Music Impacts Personal Perception
In a well-known study conducted at the University of Groningen, researcher Jacob Jolij (with Maaike Meurs) discovered that music genres effect visual perception in an extraordinary way. The study was designed to understand how music and the brain interact, and involved participants who were instructed to identify either “happy” or “sad” face images (like emoticons), while listening to specific music. The results found that even when presented with “neutral” faces, the participants chose “happy” or “sad” face reactions, based on the music that was playing.
These findings have helped define how humans process their environment, and therefore, how they perceive impressions. Seeing things that are not there, according to researchers, is a “top-down” process. Your brain makes instantaneous comparisons and builds expectations relative to your experience, mood, and surroundings.
Yet, Nina Kraus, neuroscientist and professor of neurobiology at Northwestern University studies the effects that music has on the brain from a “bottom up” processing standpoint. By researching the way musical sound enters the nervous system through the brainstem, and then translates into correlating brain waves, she believes that our bodies are naturally honed to synchronize with music, like our constant, rhythmic heartbeats. She has detailed “The Biological Benefits of Music Education” and is considered a leading expert on the psychology of music, and the influence it has on the brain and nervous system.
Specific Musical Genres Influence Mood
However, other factors also affect your perceptions and emotions. The psychology of music is a very deep study. Just because a piece of music or a specific genre is touted as uplifting or depressing, doesn’t necessarily mean that it will forcefully alter your mood. Another recent study conducted by scientists at the University of Missouri discovered clear connections regarding the way individuals approach music, and how it can be utilized to alleviate sadness or actually boost happiness.
The research found that participants who were instructed to try to improve their mood, actually did so when they listened to the upbeat, happy music of the American rock band Copeland. However, others who weren’t given instructions didn’t show the same improvements. So it seems logical to conclude that listening to happy music will improve happiness, if you have that intent. Moreover, the “sad” Stravinsky tunes didn’t have an effect on mood; personal determination was the key.
However, rather than sad music acting like a “downer,” many researchers conclude that sad music offers a catharsis to individuals who are already feeling sad.
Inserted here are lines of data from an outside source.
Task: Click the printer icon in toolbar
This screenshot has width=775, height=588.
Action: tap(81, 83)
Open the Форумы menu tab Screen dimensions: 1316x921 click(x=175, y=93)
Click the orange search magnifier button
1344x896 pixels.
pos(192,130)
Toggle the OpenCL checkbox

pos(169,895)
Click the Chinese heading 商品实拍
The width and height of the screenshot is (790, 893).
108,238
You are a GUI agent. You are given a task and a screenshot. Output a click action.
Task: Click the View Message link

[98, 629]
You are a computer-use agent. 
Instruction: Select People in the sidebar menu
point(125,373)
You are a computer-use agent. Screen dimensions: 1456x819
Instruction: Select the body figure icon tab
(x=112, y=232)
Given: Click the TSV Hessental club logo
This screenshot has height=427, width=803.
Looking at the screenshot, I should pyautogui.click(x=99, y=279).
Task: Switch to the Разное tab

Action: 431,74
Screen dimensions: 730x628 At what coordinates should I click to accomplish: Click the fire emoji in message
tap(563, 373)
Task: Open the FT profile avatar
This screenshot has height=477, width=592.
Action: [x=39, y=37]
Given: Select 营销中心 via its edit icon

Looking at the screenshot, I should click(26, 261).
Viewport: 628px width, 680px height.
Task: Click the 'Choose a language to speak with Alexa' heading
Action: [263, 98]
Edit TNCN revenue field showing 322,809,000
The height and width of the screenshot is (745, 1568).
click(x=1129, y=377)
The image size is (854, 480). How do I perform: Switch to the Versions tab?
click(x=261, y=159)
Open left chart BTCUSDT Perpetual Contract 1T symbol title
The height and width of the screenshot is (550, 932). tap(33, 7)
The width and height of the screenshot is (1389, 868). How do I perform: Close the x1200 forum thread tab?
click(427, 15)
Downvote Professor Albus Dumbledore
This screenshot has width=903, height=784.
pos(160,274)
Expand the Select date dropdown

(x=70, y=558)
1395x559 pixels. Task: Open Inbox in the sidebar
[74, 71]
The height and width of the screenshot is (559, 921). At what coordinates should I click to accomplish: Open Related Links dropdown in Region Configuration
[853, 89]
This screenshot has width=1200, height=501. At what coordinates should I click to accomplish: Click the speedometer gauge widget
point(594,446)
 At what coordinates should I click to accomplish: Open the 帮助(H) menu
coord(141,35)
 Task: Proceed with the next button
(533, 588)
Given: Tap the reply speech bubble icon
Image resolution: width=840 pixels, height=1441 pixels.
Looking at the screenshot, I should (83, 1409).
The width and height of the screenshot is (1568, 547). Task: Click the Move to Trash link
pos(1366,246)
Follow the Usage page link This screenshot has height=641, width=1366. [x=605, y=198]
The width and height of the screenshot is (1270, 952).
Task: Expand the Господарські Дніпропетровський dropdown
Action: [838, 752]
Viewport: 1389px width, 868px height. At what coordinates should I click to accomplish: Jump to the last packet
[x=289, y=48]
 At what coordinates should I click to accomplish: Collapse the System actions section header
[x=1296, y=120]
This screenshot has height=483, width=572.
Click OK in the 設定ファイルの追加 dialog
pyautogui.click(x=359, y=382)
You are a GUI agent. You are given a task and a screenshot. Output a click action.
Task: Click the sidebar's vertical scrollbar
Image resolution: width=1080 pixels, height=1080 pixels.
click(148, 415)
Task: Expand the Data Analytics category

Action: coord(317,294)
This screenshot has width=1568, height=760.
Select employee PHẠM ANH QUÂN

By tapping into the emotions that are causing the pain, people are able to process the feelings more productively.
Music Is Able to Enhance Physical Therapy
Interestingly enough, many physicians and researchers are exploring the way music and the brain interact to facilitate healing. The psychology of music was found in a recent medical study to actually reduce physical pain. Individuals with traumatic brain injuries were subjected to relaxing, controlled music or sounds for certain periods of time, and the conclusions found that music dramatically improved the mood of the patient, and reduced the pain.
Although there are a number of research projects exploring the psychology of music, it’s always been easy to recognize the impact that music can have on our moods. For example, it’s very hard to listen to “Walking on Sunshine” or “Celebrate, Good Times” without feeling more buoyant, upbeat and positive. Similarly, nostalgic tunes that bring to mind lost loved ones usually have a sobering influence.
There’s simply no doubt that music and the brain have a significant connection. But, just how far and deep that connection goes will require more detailed scientific examination.